Removing yourself from what’s harming you!
When I was a kid I grew up in 2 separate households. I was the caretaker in both. I stayed at my mother's on the weekdays. She suffered from Fibromyalgia, chronic fatigue, was bulimic, a hermit, and abused her pain meds. I didn’t understand that back then, I just knew that she was a fun best friend when she was good (not high) and she seemed like a monster when she was bad. I remember on Sundays crying at my fathers and begging him to stay at his house when I could hear the slurred speech in her voice over the phone.
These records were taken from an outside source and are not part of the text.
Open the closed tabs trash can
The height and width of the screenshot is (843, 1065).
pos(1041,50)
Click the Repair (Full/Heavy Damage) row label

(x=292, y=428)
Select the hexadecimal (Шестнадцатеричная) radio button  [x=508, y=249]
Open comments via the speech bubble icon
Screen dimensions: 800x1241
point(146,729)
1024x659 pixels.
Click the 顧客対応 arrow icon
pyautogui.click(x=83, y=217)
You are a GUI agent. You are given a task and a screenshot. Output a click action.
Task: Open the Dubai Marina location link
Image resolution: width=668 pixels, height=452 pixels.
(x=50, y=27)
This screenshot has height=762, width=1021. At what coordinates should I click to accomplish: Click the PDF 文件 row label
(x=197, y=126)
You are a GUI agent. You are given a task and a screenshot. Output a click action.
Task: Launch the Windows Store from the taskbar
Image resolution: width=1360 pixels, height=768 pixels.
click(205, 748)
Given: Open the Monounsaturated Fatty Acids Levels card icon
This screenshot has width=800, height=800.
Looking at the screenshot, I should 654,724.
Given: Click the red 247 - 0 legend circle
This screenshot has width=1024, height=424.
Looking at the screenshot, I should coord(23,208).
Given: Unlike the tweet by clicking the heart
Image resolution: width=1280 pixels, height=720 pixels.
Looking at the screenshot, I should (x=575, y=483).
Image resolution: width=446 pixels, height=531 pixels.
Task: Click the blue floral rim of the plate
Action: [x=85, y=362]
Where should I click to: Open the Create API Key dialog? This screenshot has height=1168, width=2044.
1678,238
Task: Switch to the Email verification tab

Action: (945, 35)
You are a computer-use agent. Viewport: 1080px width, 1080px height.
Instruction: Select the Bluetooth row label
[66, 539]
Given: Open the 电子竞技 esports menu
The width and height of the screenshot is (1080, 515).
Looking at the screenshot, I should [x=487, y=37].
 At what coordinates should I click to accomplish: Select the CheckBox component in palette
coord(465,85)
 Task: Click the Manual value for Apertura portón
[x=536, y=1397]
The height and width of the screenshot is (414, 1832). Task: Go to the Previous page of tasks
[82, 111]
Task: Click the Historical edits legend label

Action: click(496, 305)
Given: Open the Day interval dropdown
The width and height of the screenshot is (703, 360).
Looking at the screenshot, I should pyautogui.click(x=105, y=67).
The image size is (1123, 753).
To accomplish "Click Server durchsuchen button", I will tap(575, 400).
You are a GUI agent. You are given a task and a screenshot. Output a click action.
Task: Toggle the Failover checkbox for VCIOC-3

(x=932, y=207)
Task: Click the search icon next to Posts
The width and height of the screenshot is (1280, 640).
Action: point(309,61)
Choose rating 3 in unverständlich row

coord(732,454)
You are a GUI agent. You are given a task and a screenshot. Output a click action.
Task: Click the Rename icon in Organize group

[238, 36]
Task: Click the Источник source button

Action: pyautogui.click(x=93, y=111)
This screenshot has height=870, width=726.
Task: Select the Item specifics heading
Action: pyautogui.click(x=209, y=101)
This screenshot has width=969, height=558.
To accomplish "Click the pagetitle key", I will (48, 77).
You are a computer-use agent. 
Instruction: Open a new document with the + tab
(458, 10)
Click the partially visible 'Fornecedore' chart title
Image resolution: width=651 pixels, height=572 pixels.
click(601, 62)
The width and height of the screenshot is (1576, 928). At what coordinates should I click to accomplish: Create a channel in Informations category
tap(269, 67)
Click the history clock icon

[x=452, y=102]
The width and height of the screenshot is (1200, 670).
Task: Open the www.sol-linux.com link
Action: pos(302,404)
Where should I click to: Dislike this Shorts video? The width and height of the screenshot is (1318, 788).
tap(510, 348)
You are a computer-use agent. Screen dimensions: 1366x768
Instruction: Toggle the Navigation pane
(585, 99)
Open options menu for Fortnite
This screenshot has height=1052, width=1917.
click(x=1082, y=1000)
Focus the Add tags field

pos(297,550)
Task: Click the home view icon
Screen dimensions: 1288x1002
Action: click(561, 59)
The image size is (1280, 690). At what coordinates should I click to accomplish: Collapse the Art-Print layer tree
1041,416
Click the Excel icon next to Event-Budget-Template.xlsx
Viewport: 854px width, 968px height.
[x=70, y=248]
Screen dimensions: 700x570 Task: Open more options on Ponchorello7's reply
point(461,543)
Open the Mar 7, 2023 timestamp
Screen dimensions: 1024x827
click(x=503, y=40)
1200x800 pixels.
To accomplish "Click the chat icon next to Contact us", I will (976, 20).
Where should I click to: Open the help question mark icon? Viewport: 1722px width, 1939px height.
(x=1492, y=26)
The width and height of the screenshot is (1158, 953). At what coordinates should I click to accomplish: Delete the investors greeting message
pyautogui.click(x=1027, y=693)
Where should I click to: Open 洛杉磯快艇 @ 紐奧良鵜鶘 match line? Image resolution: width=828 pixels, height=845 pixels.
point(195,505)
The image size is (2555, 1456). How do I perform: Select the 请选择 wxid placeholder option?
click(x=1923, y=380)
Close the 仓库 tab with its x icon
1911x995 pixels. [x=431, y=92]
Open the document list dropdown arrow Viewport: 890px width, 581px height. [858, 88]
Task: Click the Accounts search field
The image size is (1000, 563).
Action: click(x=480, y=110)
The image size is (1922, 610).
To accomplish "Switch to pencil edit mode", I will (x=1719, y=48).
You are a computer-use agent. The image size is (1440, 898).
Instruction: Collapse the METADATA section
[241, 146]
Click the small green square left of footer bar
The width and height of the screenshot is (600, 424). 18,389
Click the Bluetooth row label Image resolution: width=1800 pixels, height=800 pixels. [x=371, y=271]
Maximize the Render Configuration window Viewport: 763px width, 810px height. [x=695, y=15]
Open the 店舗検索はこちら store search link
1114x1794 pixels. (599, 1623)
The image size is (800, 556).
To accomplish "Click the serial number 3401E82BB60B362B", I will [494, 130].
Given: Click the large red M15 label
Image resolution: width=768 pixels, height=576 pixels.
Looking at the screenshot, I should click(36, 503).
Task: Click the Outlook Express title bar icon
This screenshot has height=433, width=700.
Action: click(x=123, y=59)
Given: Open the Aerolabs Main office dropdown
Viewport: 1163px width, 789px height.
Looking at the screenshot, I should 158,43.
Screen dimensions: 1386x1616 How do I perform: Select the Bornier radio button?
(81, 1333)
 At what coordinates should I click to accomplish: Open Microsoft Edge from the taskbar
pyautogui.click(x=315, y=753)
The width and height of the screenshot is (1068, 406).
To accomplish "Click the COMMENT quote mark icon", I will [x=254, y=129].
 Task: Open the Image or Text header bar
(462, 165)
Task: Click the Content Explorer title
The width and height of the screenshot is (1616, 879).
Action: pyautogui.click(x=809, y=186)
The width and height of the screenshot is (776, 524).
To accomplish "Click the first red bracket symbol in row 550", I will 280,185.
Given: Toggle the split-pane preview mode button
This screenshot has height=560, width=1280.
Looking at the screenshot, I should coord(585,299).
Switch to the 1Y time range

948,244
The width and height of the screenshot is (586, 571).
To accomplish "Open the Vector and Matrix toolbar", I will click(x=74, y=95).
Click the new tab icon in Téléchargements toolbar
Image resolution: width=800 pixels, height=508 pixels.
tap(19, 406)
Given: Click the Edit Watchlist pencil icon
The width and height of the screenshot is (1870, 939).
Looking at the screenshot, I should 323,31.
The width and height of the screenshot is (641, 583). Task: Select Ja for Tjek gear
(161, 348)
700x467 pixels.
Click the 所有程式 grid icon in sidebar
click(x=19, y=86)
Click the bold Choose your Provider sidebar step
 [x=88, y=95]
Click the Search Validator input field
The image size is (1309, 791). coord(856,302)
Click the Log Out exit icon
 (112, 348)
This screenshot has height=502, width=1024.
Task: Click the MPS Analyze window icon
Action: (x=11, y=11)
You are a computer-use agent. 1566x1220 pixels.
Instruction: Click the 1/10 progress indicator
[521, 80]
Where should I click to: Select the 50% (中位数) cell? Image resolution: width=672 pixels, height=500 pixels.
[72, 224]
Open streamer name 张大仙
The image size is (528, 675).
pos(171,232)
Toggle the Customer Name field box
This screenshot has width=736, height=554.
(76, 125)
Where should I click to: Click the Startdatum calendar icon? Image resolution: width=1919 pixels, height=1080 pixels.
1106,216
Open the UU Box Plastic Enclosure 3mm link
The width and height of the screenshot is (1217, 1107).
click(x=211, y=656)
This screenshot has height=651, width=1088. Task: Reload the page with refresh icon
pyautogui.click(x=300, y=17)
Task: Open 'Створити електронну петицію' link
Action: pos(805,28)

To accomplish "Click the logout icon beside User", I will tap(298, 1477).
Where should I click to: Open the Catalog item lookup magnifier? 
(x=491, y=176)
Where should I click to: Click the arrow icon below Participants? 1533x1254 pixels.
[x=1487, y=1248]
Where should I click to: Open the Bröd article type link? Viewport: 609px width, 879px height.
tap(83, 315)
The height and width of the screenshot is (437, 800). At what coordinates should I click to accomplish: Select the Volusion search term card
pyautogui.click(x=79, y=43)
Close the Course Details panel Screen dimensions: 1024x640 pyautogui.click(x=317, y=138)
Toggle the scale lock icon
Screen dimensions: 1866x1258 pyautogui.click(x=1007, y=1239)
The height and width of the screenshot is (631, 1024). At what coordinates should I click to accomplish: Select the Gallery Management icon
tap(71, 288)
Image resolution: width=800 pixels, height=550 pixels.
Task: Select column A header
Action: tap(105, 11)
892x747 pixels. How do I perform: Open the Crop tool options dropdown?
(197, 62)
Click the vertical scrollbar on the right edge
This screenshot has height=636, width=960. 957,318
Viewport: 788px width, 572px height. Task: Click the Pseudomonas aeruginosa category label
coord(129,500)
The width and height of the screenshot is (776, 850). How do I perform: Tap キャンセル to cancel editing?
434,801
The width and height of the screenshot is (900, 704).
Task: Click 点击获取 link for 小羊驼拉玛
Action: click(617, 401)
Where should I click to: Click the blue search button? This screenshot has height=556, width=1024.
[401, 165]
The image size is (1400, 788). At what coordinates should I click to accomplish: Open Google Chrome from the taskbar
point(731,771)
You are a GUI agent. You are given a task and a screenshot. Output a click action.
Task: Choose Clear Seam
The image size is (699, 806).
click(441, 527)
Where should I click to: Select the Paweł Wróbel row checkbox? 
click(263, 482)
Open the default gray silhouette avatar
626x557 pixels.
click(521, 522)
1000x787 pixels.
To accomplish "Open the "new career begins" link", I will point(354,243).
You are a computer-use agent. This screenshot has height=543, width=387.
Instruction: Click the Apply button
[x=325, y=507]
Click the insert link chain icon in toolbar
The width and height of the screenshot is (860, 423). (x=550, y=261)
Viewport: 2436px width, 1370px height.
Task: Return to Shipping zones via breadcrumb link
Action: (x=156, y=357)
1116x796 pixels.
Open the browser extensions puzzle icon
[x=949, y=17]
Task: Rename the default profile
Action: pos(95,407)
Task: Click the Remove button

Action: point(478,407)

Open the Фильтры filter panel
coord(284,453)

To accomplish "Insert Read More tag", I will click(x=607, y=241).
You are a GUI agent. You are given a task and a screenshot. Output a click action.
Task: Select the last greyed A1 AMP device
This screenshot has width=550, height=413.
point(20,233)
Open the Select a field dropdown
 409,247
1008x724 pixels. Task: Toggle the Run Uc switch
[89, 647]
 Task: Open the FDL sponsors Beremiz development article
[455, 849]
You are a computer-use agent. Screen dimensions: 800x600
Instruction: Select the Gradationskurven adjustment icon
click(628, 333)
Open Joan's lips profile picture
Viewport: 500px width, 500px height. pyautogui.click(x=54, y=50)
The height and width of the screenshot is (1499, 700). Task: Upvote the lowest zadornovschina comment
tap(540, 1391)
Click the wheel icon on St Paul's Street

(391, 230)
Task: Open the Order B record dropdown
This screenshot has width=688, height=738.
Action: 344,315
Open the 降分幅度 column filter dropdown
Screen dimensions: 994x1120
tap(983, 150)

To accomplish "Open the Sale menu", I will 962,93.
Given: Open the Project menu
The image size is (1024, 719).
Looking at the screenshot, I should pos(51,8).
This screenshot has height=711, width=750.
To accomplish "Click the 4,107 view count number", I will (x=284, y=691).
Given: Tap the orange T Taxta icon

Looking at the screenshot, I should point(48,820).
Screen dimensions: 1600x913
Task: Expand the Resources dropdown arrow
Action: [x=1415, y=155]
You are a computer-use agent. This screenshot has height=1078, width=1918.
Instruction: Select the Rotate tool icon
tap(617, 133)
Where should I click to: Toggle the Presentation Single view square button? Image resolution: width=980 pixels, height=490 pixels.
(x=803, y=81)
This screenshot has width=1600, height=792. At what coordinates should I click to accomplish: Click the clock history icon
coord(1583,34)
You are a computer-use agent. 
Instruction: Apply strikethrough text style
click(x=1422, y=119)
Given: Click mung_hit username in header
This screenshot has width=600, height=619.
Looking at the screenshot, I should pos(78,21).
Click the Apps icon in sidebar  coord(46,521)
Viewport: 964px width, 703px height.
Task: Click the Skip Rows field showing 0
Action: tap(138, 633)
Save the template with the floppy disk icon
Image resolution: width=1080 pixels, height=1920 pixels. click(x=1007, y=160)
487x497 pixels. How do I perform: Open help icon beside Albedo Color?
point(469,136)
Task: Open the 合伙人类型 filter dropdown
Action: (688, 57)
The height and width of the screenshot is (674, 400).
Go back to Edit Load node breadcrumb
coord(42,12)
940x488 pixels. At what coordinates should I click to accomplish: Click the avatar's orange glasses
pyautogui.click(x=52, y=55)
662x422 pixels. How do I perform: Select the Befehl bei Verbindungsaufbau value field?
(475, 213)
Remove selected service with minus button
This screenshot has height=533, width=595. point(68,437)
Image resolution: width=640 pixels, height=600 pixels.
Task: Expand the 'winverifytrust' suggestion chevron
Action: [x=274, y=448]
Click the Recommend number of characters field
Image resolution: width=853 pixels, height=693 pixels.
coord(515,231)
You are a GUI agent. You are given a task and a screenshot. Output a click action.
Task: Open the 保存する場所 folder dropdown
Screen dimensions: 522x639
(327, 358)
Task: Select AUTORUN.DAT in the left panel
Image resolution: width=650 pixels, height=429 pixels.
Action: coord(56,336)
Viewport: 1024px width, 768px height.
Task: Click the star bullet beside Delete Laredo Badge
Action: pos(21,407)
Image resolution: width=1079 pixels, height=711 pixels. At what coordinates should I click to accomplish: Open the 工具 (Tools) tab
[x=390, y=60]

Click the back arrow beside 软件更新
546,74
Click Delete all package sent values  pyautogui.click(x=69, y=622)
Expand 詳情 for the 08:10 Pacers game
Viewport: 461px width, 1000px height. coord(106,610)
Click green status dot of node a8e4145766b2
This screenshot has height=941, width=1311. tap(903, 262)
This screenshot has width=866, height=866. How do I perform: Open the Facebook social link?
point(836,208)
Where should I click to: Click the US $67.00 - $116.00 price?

I stayed mostly in my room when she was doped up. Hiding from a monster I loved and not knowing how to protect myself from. There were many nights that I would dread hearing the clinking of her cane by my door at night. See I knew that if she was coming to my room late at night that she had an accident (shed shit on the floor no making it to the bathroom) that I would have to clean up, getting up anywhere from 1-5 am in the morning to clean your mom’s mess was a lot for an elementary school kid. There was even a fire incident with her losing consciousness while smoking a cigarette. That was scary almost burning down our apt! I knew I couldn’t keep living my life like this, so when I was old enough I left my mom and went to live full time with my father. It was a hard thing to leave someone I loved so dearly but her damaged life was not something that I wanted to let drag me down. I still kept in touch with her, but not living with my Mom freed me to start to live my life.
Jon Snow used to allow his status as a bastard’s son define him and keep him from feeling as important as his half brothers and sisters. But as Jon grew as a person he realized that he had the power to throw off that label and become an amazing warrior and leader!
Have you been brave enough to step up and know you need to take action when something is toxic in your life?